Non una semplice manutenzione: demolizione e ricostruzione
L’intervento, per scala, va oltre la manutenzione ordinaria. Dai documenti emerge che il lavoro sulla Nemorense prevede demolizione e ricostruzione del viadotto (S.P. Nemorense, viadotto km 3+700) e anche di due sovrappassi successivi lungo l’area di via De Sanctis, risalendo verso la via dei Laghi.

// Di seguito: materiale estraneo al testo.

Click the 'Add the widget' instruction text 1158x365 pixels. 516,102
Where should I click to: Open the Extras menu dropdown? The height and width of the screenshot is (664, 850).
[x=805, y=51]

Sul fronte economico, nei documenti di programmazione l’opera viene indicata con un quadro complessivo di circa 4,1 milioni di euro (nel dibattito locale si è parlato anche di possibili integrazioni e di un pacchetto più ampio di risorse per i Castelli).
Il nodo dei tempi: si parte, ma non c’è una data di fine
La data di avvio è fissata, ma non compare una scadenza dei lavori. Un elemento che, inevitabilmente, alimenta l’incertezza: se il cantiere dovesse “mordere” a lungo, Nemi rischierebbe di rimanere sotto pressione proprio sul suo collegamento più delicato.
L’effetto domino sui Castelli: occhi anche su Lanuvio
Nello stesso orizzonte di investimenti sulla viabilità provinciale rientra anche Lanuvio: qui l’intervento simbolo è l’allargamento del cavalcaferrovia sulla Laviniense, il cosiddetto “ponte della Stazione”, altro collo di bottiglia storico dell’area dei Castelli Romani.